Uwielbienie jest tą formą modlitwy, w której człowiek najbardziej bezpośrednio uznaje, iż Bóg jest Bogiem. Wysławia Go dla Niego samego, oddaje Mu chwałę nie ze względu na to, co On czyni, ale dlatego że „On jest”. Uczestniczy w szczęściu serc czystych, które kochają Go w wierze, zanim ujrzą Go w chwale. Przez nią Duch łączy się z naszym duchem, by świadczyć, że jesteśmy dziećmi Bożymi; daje świadectwo Jedynemu Synowi, w którym zostaliśmy przybrani za synów i przez którego uwielbiamy Ojca. Uwielbienie zespala inne formy modlitwy i zanosi je do Tego, który jest ich źródłem i celem.

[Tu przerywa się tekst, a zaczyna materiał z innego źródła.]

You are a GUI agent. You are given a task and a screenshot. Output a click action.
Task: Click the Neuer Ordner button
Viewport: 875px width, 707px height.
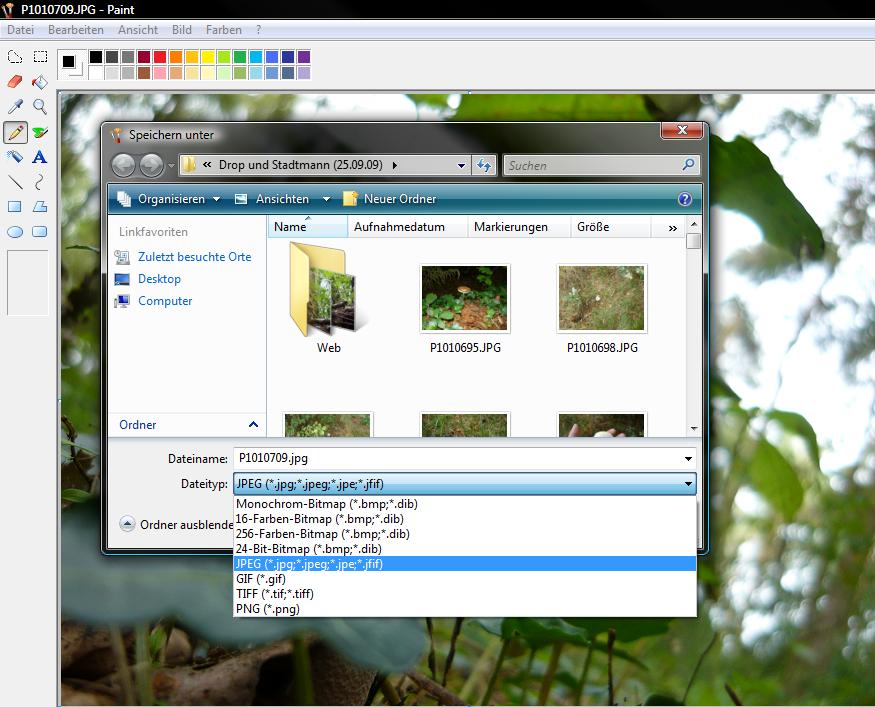tap(389, 199)
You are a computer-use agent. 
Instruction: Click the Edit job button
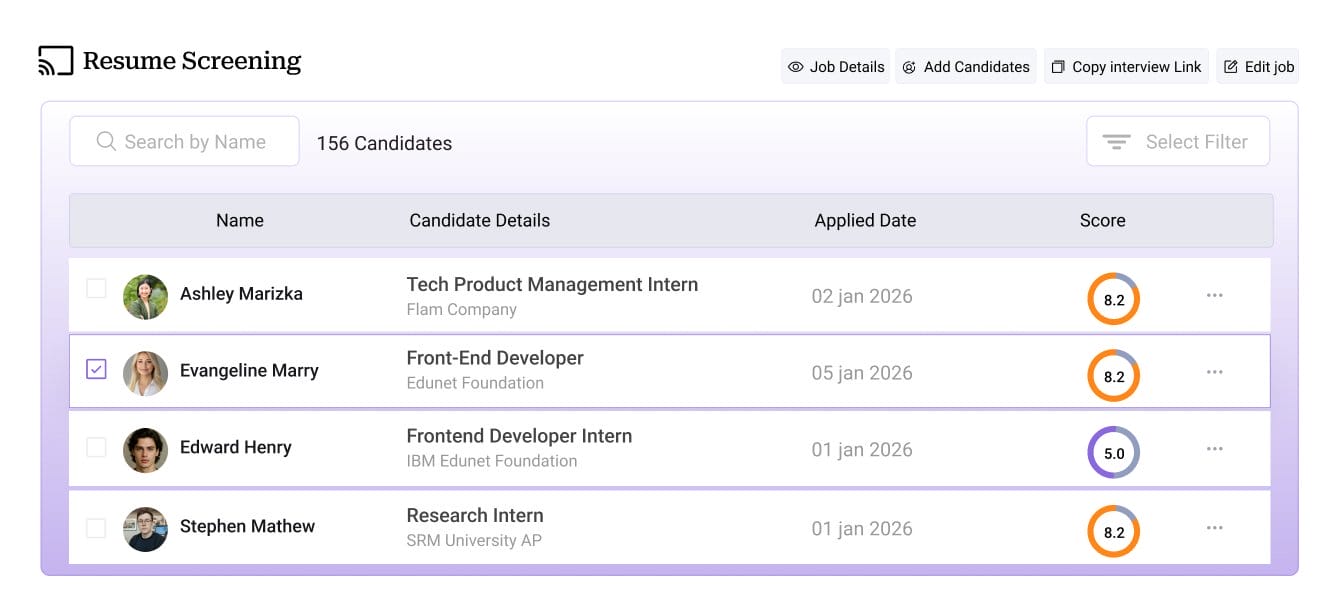(x=1257, y=66)
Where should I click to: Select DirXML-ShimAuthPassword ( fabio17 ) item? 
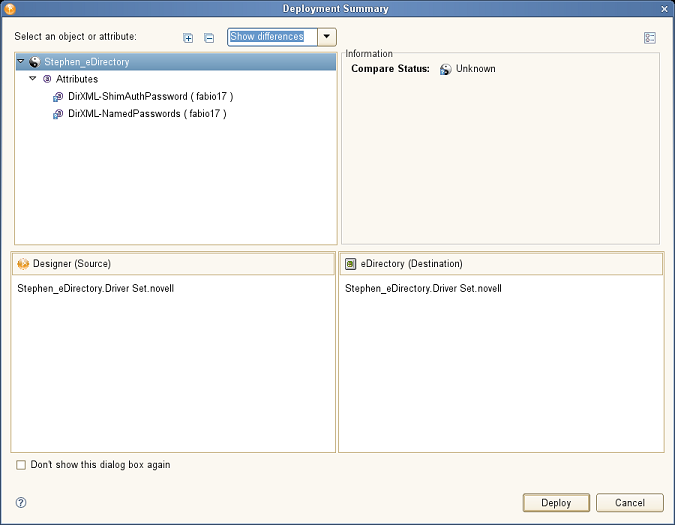tap(150, 97)
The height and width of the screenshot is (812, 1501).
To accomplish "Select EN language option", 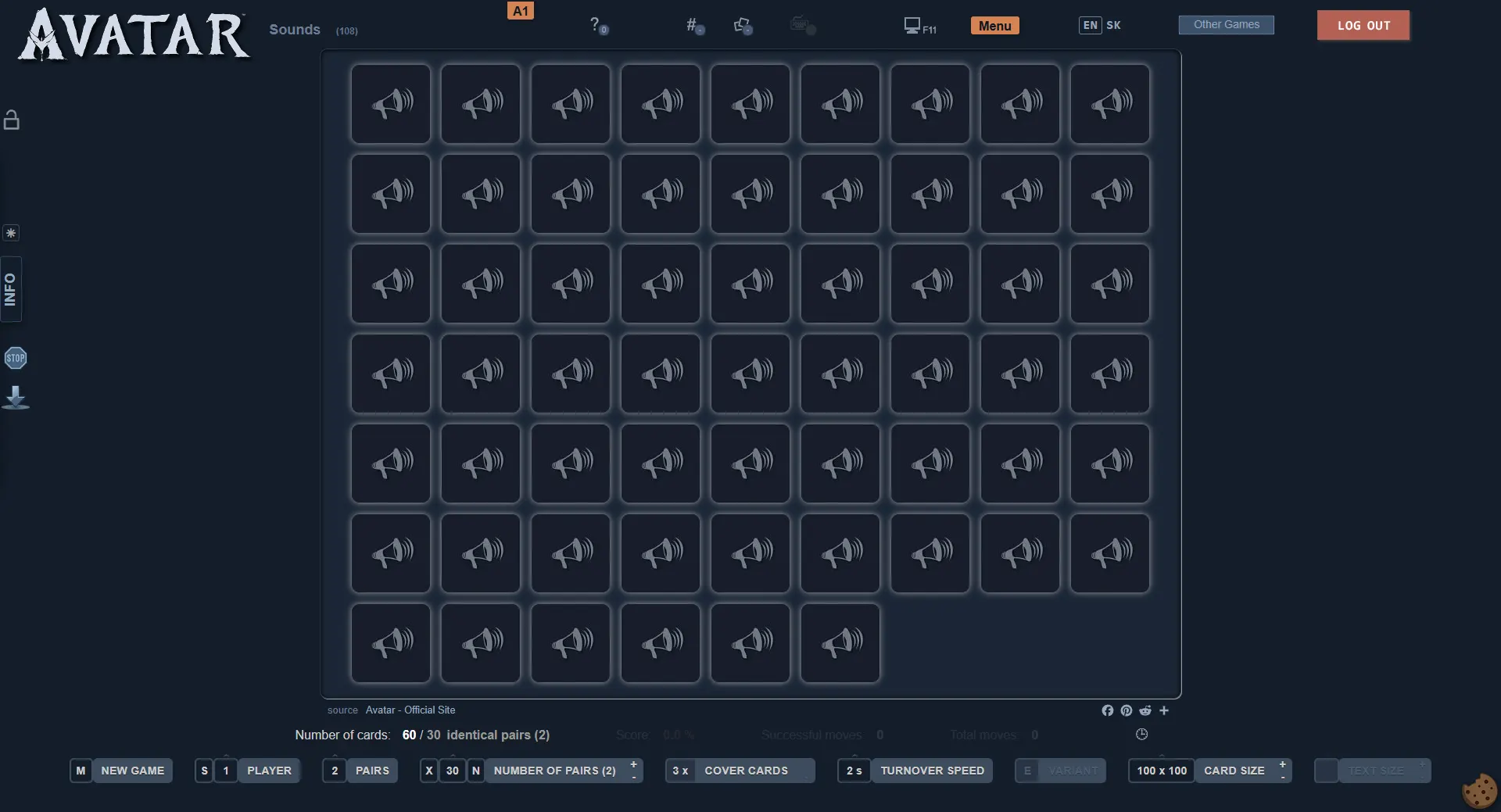I will [x=1090, y=25].
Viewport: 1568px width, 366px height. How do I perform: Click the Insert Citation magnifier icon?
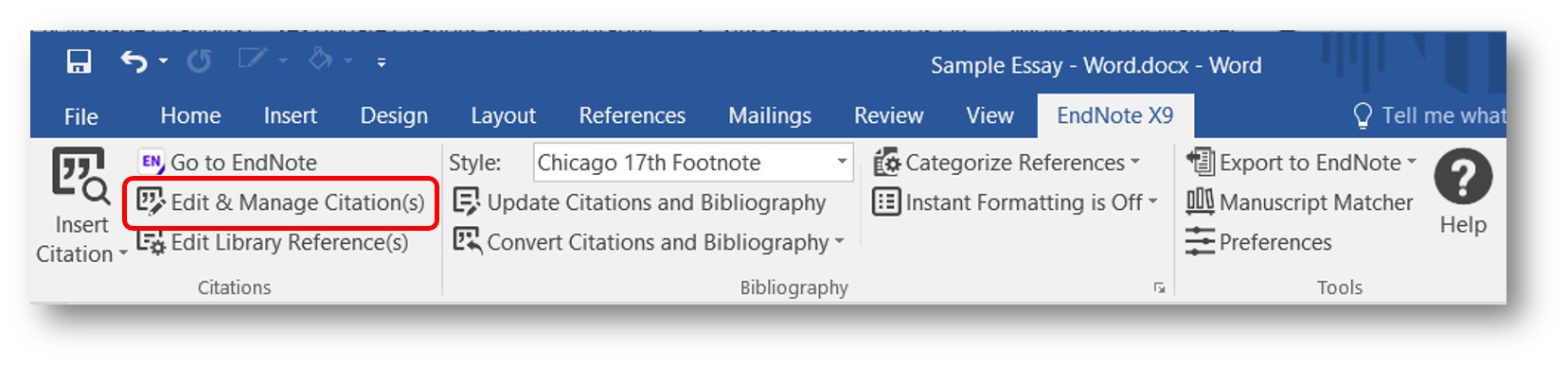80,175
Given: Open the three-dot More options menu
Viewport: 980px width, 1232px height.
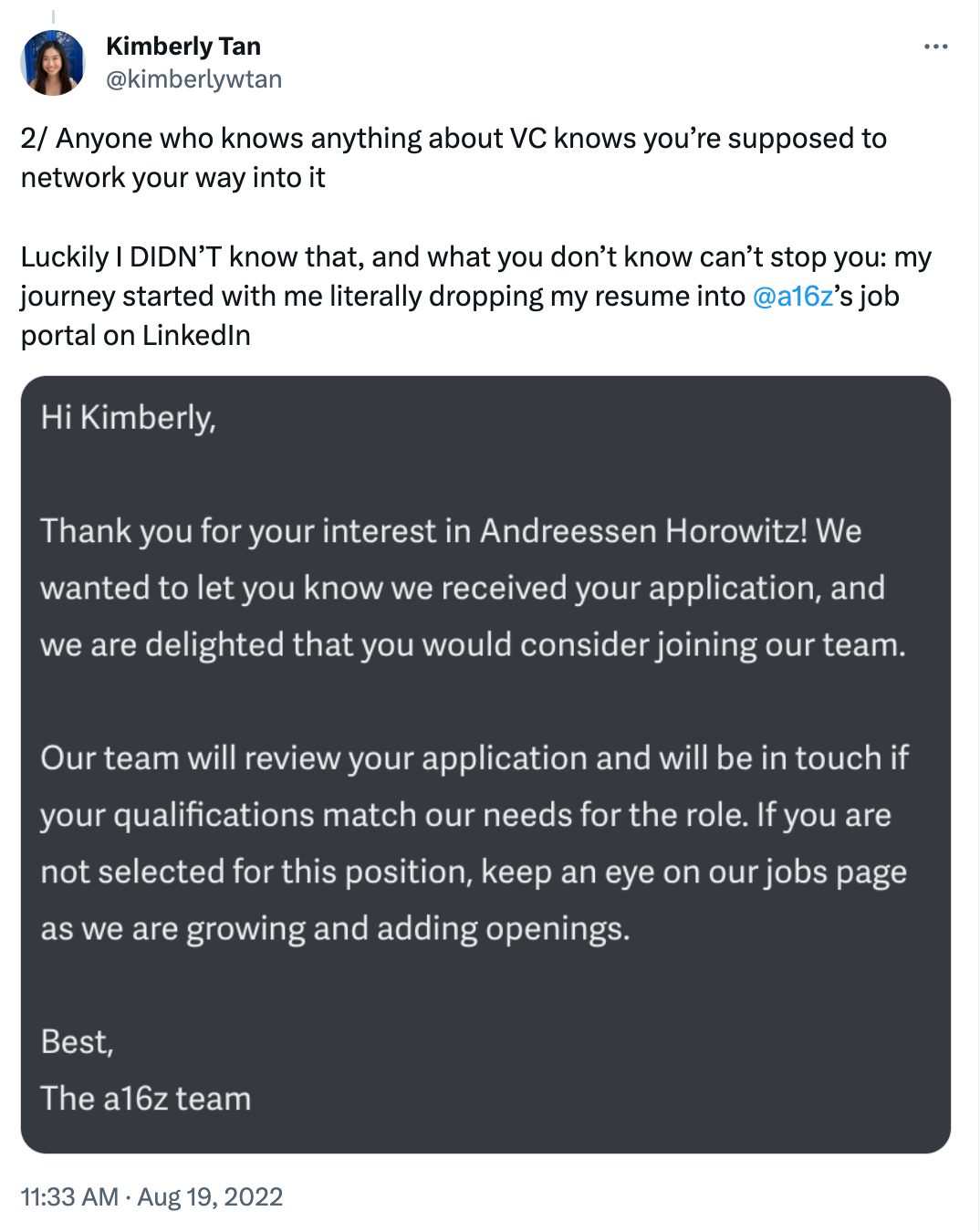Looking at the screenshot, I should pos(935,47).
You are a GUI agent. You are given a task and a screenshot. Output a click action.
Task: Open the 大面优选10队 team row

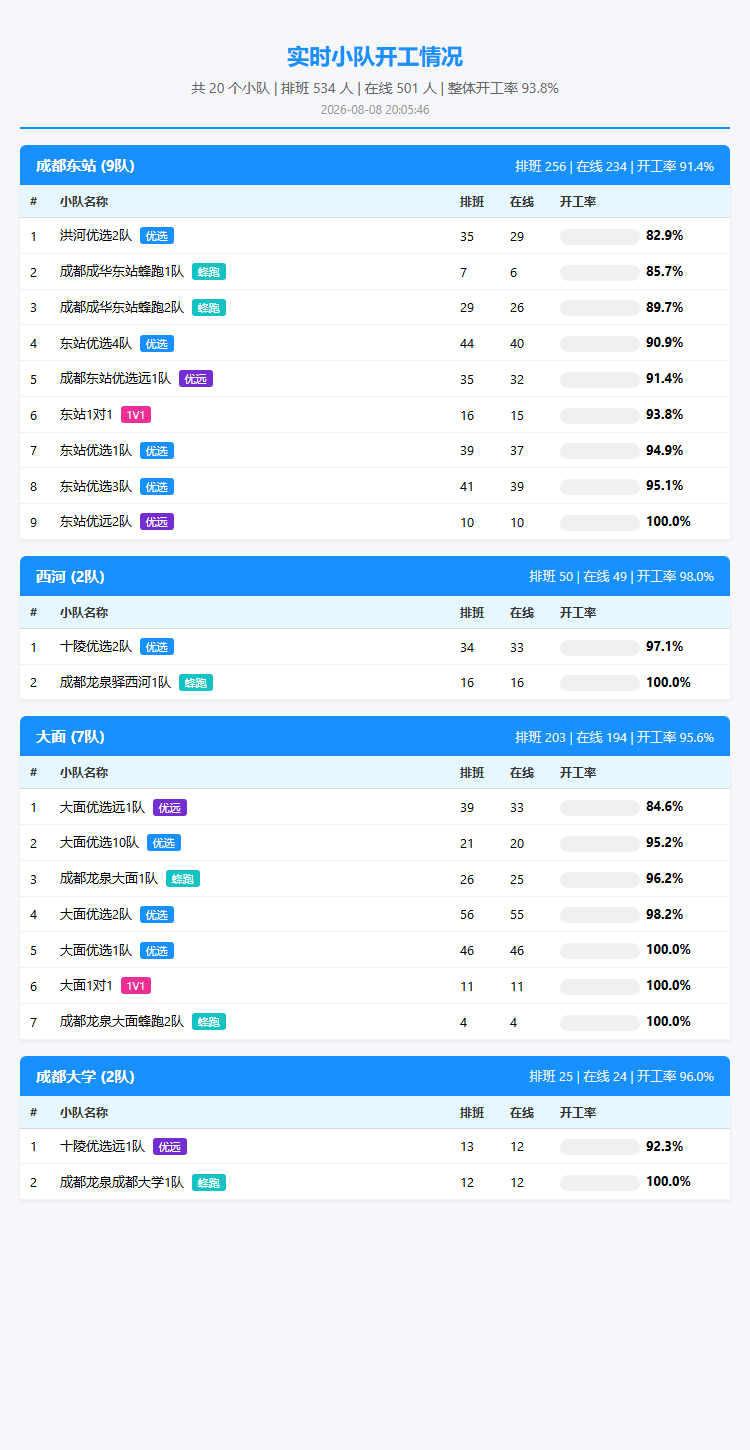click(x=375, y=843)
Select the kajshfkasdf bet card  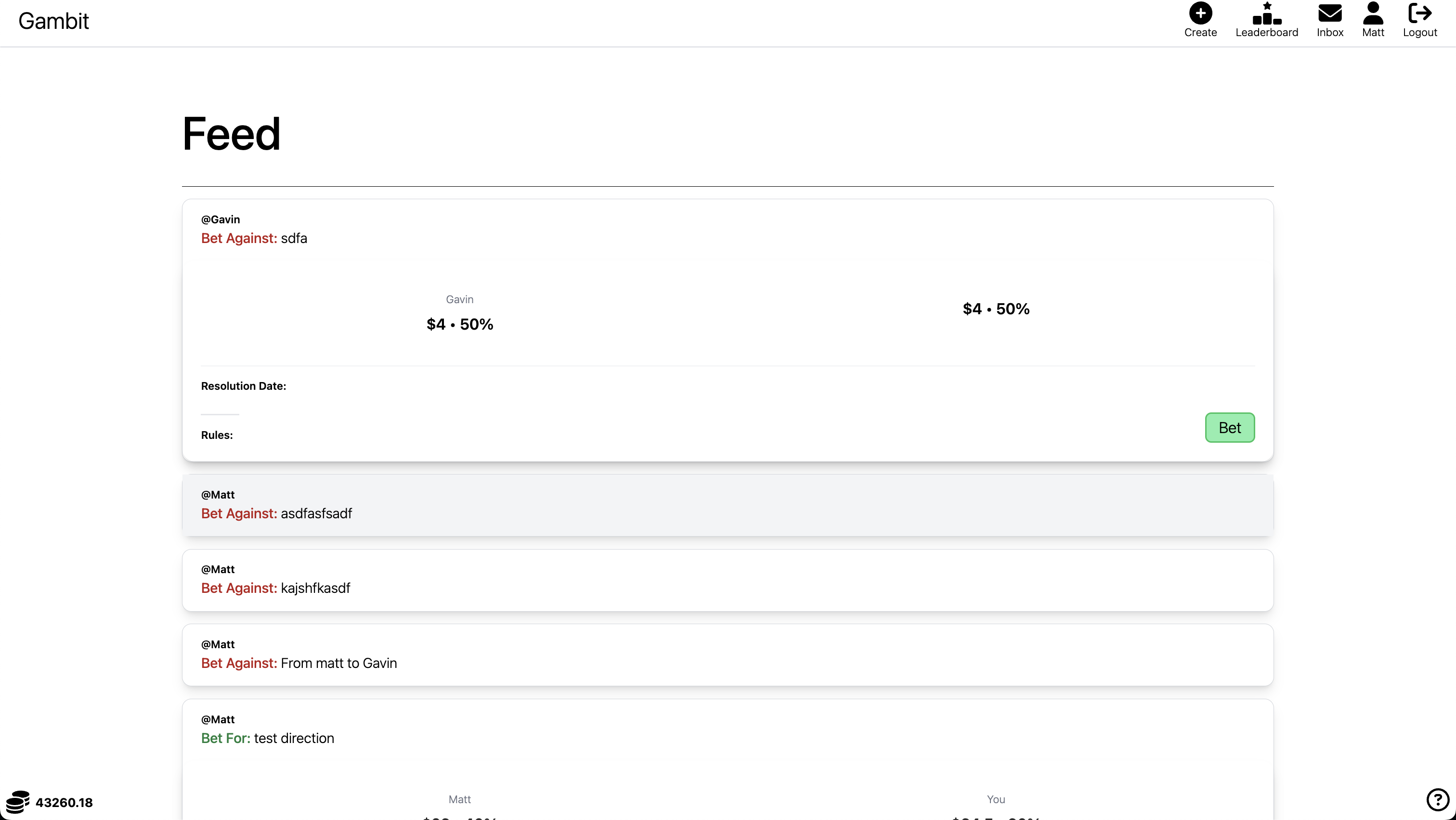point(728,579)
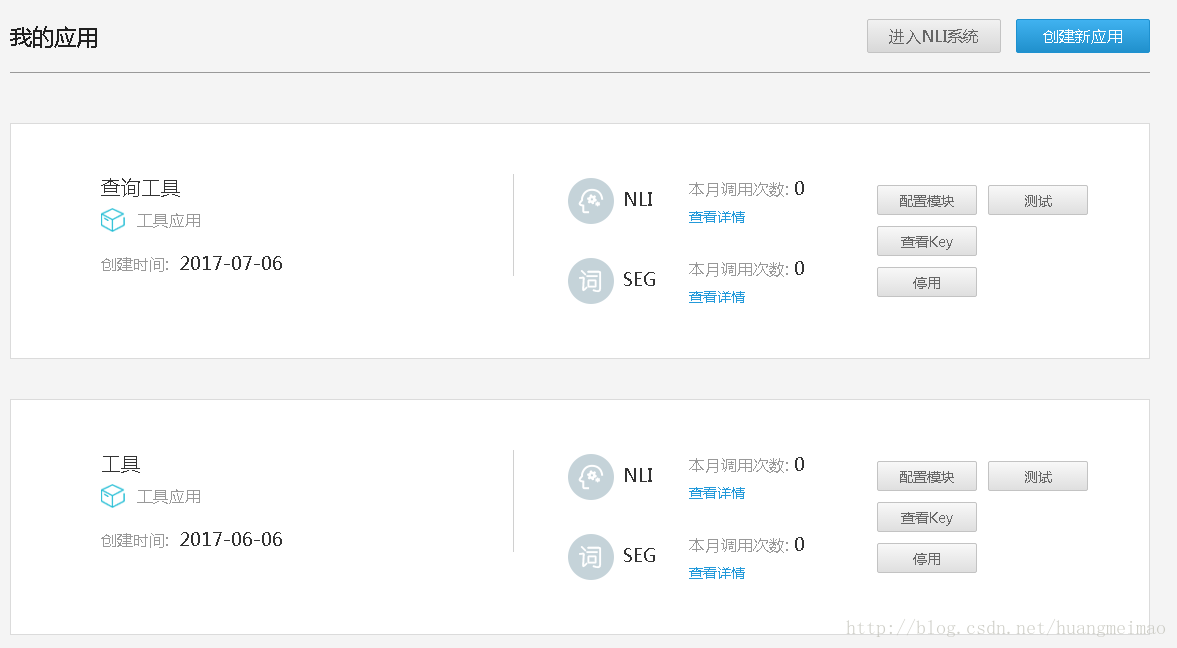
Task: Click 停用 to disable the 工具 app
Action: point(927,559)
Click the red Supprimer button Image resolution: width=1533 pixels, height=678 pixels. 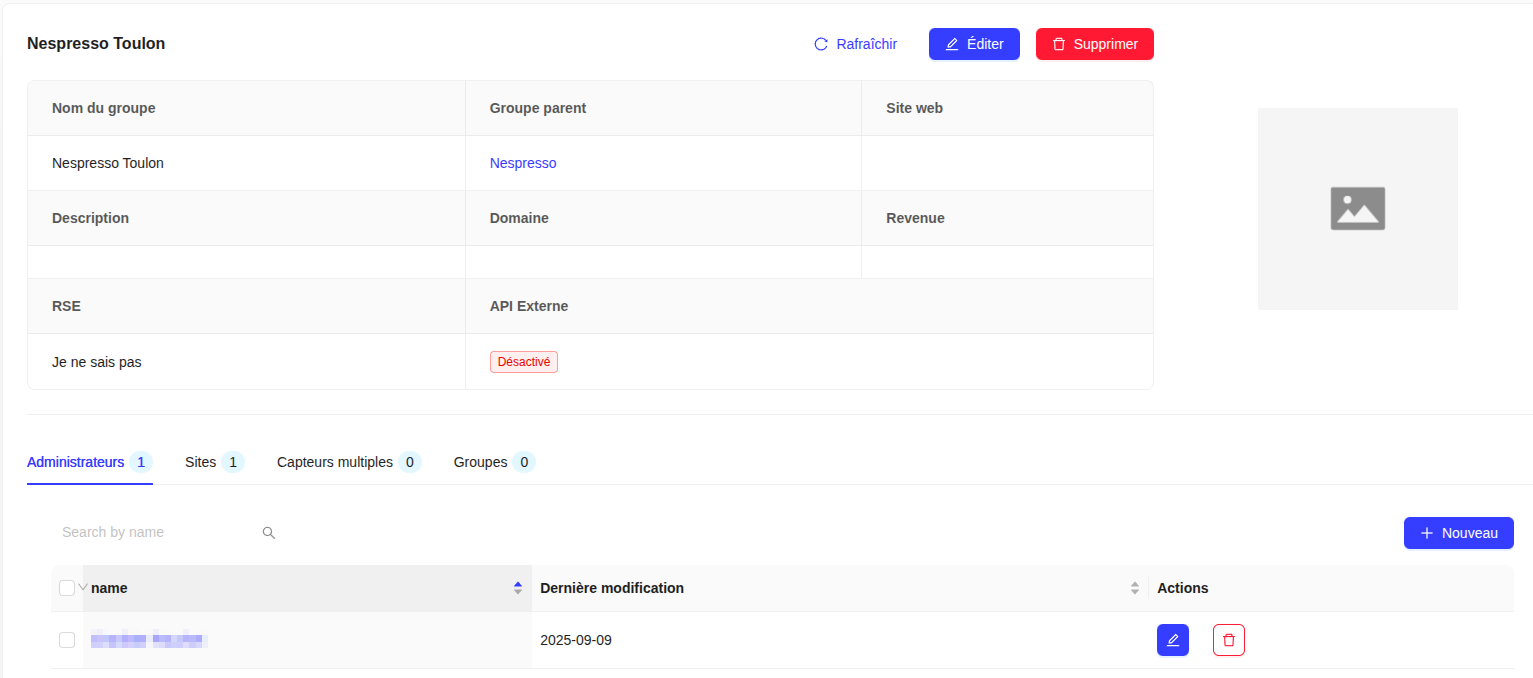point(1094,44)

Na koniec chciałbym zaznaczyć, że w ramach kierownictwa duchowego należy poszukiwać takich form modlitwy, które najbardziej służą penitentowi. Nie powinno się narzucać jedynie form według własnego uznania, ale mieć na uwadze styl życia, możliwości i predyspozycje penitenta. Każdy idzie do Boga swoją drogą, dlatego trzeba być ostrożnym w promowaniu własnych doświadczeń z konkretnymi modlitwami, medytacją, kontemplacją czy samym sposobem modlitwy. Ojciec John Main OSB mawiał: „Módl się tak jak potrafisz i nie módl się tak jak nie potrafisz”.

 

 

***

 

 

Penitent: Wiem, że modlitwa jest rozmową z Bogiem. Ale o czym?

Kierownik: O czym? O Nim, o tobie. O twoich radościach i smutkach, sukcesach i niepowodzeniach, o szlachetnych ambicjach i codziennych kłopotach. O twoich słabościach! Jednym słowem, poznać Boga i poznać siebie: być razem!